Super savers, assemble!
A Principal Financial Group report of 1,700 “super savers” revealed what most were willing to give up on their way to financial freedom. These “super savers” manage to contribute at least 15% of their earnings toward their retirement plans, with the majority committing $17,000 or more. Their top sacrifice? Driving an older vehicle, which nearly half (48%) of savers reported doing. Other popular trade-offs included owning a modest home (42%), traveling less than they’d prefer (39%), and doing DIY projects instead of hiring help (38%).
What if your goal isn’t retirement, but a dream home?

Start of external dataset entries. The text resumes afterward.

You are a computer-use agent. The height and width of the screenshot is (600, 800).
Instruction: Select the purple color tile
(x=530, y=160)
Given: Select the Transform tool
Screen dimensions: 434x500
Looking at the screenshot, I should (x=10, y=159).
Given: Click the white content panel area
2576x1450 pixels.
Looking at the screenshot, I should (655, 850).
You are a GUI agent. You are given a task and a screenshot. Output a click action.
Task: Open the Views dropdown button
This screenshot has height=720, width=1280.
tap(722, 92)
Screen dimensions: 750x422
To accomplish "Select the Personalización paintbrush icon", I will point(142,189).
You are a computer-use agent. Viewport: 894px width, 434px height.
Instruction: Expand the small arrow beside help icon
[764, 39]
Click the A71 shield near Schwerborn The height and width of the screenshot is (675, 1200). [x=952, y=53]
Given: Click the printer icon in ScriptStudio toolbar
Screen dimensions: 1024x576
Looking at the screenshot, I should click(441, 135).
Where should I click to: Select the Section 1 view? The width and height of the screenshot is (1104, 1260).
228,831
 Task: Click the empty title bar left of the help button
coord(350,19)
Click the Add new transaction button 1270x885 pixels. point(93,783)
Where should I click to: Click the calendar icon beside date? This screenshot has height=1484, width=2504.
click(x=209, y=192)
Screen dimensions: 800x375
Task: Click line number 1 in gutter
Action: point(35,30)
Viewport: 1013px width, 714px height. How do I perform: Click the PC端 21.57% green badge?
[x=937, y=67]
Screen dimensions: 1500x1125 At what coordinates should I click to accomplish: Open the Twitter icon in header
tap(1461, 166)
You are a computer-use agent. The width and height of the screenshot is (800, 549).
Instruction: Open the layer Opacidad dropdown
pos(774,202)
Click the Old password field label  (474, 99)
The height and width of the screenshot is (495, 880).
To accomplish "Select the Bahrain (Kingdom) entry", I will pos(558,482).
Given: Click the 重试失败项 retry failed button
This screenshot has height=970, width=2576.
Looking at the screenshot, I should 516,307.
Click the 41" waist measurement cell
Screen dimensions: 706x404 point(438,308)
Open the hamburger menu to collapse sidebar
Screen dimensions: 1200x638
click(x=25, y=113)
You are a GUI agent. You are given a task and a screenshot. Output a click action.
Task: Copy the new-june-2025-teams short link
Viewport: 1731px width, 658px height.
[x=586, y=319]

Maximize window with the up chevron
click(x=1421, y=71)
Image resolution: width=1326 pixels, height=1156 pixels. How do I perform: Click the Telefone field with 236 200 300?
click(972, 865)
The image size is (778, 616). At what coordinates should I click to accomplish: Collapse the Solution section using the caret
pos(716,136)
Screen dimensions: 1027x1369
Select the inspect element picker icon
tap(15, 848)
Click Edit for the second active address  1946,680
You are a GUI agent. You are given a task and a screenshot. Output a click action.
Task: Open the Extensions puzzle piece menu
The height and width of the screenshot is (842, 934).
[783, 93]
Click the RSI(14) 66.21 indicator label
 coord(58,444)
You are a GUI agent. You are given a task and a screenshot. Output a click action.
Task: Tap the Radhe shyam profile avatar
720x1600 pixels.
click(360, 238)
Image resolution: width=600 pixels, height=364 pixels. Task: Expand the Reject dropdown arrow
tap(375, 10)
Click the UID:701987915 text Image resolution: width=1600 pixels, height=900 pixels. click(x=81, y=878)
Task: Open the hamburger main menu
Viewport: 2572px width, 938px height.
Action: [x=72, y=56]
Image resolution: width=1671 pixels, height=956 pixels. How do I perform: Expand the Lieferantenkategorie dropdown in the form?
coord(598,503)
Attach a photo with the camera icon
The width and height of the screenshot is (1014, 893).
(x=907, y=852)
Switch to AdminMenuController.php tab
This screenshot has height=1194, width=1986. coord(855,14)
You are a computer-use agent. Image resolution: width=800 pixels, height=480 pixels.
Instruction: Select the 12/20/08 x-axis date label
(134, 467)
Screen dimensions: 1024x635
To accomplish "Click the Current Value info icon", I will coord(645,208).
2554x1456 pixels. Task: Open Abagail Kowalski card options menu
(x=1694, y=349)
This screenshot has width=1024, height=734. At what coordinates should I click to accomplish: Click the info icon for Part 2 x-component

Then you’re not alone: 44% of millennials list buying a home as one of their top two savings goals over the next five years, with some going to extreme lengths to make their dream home a reality. One 30-year-old managed to save up for a million-dollar listing in pricey Sydney, Australia by trading eating out for meals at home composed of only tuna, rice, and salad. For five years, Mattia Bondanza and his partner lived off these $1.78 USD meals (plus homemade coffee and the occasional pasta dish), using the accumulated savings to put down a deposit on a new $1.15 million AUD home.
But it’s not all canned fishes and retirement wishes
It’s important to remember these savers aren’t cutting back in every aspect of their lives. They still enjoy splurges that align with their values, whether that’s dining out, entertainment, or home improvement projects. But the key is that this spending is done within the limits of a budget that already has a sizable chunk allocated toward long-term goals like retirement. And are the sacrifices worth it? Definitely, according to the respondents; 98% feel financially secure due to their savings habits.